◆ Extracted text ◆
+ + + + + + +
By eliminating network hop penalties and data serialization friction, the framework performs high-speed deep attention calculations. This filters out noise and returns the top 10 most contextually accurate entries (top_k) directly to the core orchestrator.
5. Intent-Driven Routing Gateways and Prometheus Instrumentation
Engaging heavy neural cross-encoder layers across every single incoming query can degrade throughput under constrained hardware infrastructure. To optimize resource consumption, the _apply_routing_strategy() gateway dynamically branches processing behaviors based on calculated user intents.
Python
_INTENT_STRATEGY: dict[QueryIntent, str] = {
QueryIntent.FACTUAL: "vector_only", # Short factual lookup -> Bypasses heavy cross-encoder steps
QueryIntent.ANALYTICAL: "hybrid+rerank", # Complex evaluation query -> Allocates full hybrid-rerank assets
QueryIntent.PROCEDURAL: "hybrid", # Step-by-step query -> Preserves keyword matching but drops reranker
QueryIntent.MULTI_HOP: "hybrid+rerank", # Multi-entity relation query -> Forces full execution path
QueryIntent.AMBIGUOUS: "hybrid", # Unclear intent -> Falls back to safe default boundaries
}
To maintain end-to-end system visibility, computed strategy decisions and runtime routing states are pushed directly as immutable label vectors into our central Prometheus instrumentation bus.
Python
# navigator/orchestrator.py
# Push routing strategy metrics directly to Prometheus counters and summary observers
metrics.searches_total.labels(strategy=strategy, tenant_id=req.tenant_id).inc()
metrics.search_duration_seconds.labels(strategy=strategy).observe(duration_ms / 1000)
This telemetry integration allows platform reliability engineers to monitor latency variations between the vector_only and hybrid+rerank pathways in real time, tracking tenant-specific resource consumption under varying loads.
6. Conclusion: Achieving Structural Balance Across Dense and Sparse Signal Paths
The hybrid reranking architecture implemented within the Navigator module provides a production-hardened blueprint for high-performance knowledge retrieval infrastructure. By combining a low-latency BM25-Proxy with a smoothed RRF rank gatekeeper, the system overcomes the structural limitations of bi-encoder embedding models, which often fail to resolve exact identifiers or system metrics when relying solely on semantic vector proximity.
By enforcing strict upstream Qdrant pre-filtering, the framework ensures absolute data isolation across tenant boundaries without introducing processing friction. Furthermore, leveraging an in-process (In-Process) deployment model for cross-encoder inference limits deep learning execution latency to under 50 milliseconds for the final top_k payload selection. For Chief Information Security Officers (CISOs) and AI Platform Architects balancing strict regulatory compliance with rigorous precision requirements, this multi-stage retrieval specification provides a dependable solution for enterprise-grade secure RAG operations.
+ + + + + + +
◆ Information provided ◆
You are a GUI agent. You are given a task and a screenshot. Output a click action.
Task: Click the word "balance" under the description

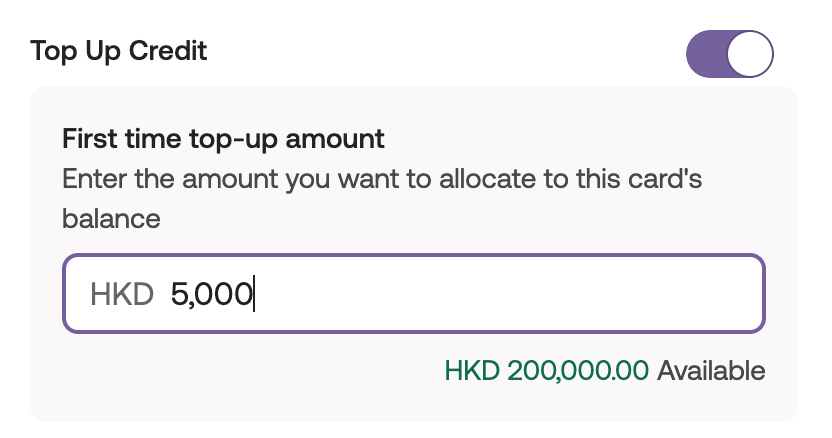111,218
+ + + + + + +
In the text on the Navigator module's hybrid reranking, which strategy is assigned to QueryIntent.PROCEDURAL? The material has no role here.

It is assigned the "hybrid" strategy, which keeps keyword matching but drops the reranker.